Supplied data Start Marker

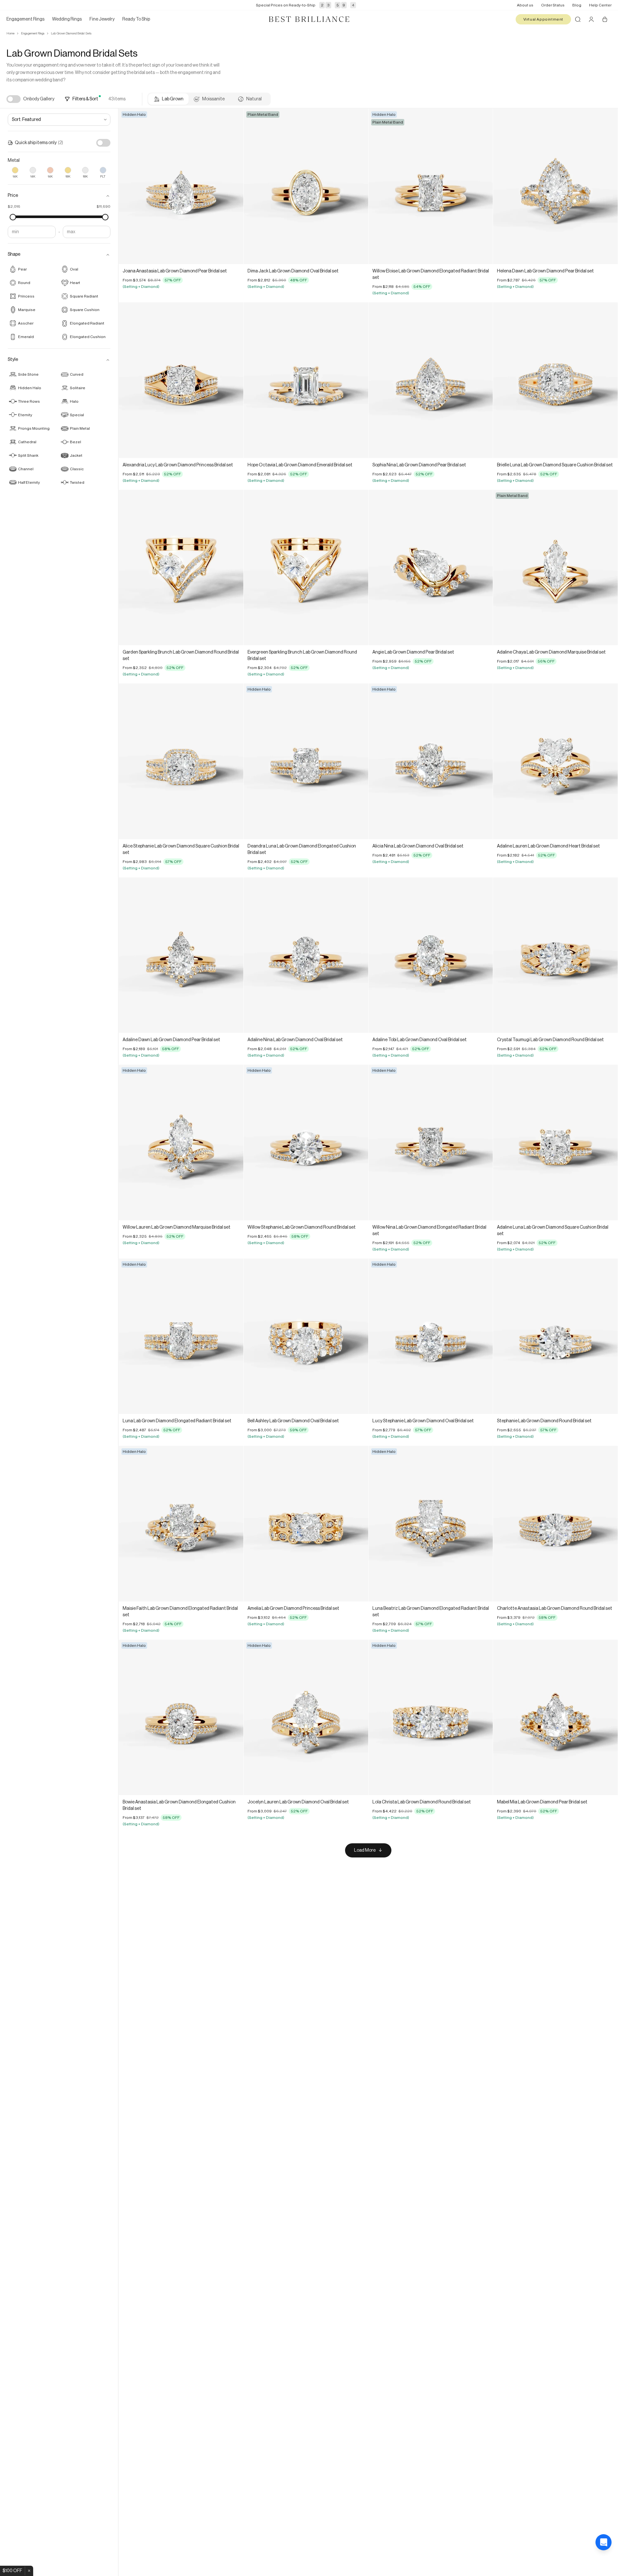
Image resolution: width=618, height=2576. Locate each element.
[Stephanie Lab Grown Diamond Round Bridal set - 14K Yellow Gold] (555, 1336)
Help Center (600, 5)
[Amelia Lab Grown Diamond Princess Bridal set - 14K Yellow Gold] (306, 1523)
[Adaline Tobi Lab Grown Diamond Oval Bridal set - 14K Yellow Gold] (431, 955)
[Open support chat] (603, 2561)
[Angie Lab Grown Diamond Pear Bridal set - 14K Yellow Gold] (431, 567)
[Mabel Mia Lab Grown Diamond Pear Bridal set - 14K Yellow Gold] (555, 1717)
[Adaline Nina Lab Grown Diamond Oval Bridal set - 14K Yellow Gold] (306, 955)
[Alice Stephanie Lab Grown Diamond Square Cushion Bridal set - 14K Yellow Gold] (181, 761)
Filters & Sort (85, 99)
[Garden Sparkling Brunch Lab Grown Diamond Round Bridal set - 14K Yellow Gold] (181, 567)
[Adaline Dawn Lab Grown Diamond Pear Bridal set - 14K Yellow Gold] (181, 955)
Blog (576, 5)
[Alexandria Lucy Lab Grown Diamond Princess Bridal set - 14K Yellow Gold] (181, 380)
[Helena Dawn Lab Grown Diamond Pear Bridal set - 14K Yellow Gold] (555, 186)
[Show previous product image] (128, 186)
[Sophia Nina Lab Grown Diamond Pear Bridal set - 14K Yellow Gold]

Supplied data End Marker

Output the records above in their entirety and exactly, leaving out all images.

> **Solution to the problem**:
Image resolution: width=618, height=2576. Locate each element.
[Stephanie Lab Grown Diamond Round Bridal set - 14K Yellow Gold] (555, 1336)
Help Center (600, 5)
[Amelia Lab Grown Diamond Princess Bridal set - 14K Yellow Gold] (306, 1523)
[Adaline Tobi Lab Grown Diamond Oval Bridal set - 14K Yellow Gold] (431, 955)
[Open support chat] (603, 2561)
[Angie Lab Grown Diamond Pear Bridal set - 14K Yellow Gold] (431, 567)
[Mabel Mia Lab Grown Diamond Pear Bridal set - 14K Yellow Gold] (555, 1717)
[Adaline Nina Lab Grown Diamond Oval Bridal set - 14K Yellow Gold] (306, 955)
[Alice Stephanie Lab Grown Diamond Square Cushion Bridal set - 14K Yellow Gold] (181, 761)
Filters & Sort (85, 99)
[Garden Sparkling Brunch Lab Grown Diamond Round Bridal set - 14K Yellow Gold] (181, 567)
[Adaline Dawn Lab Grown Diamond Pear Bridal set - 14K Yellow Gold] (181, 955)
Blog (576, 5)
[Alexandria Lucy Lab Grown Diamond Princess Bridal set - 14K Yellow Gold] (181, 380)
[Helena Dawn Lab Grown Diamond Pear Bridal set - 14K Yellow Gold] (555, 186)
[Show previous product image] (128, 186)
[Sophia Nina Lab Grown Diamond Pear Bridal set - 14K Yellow Gold]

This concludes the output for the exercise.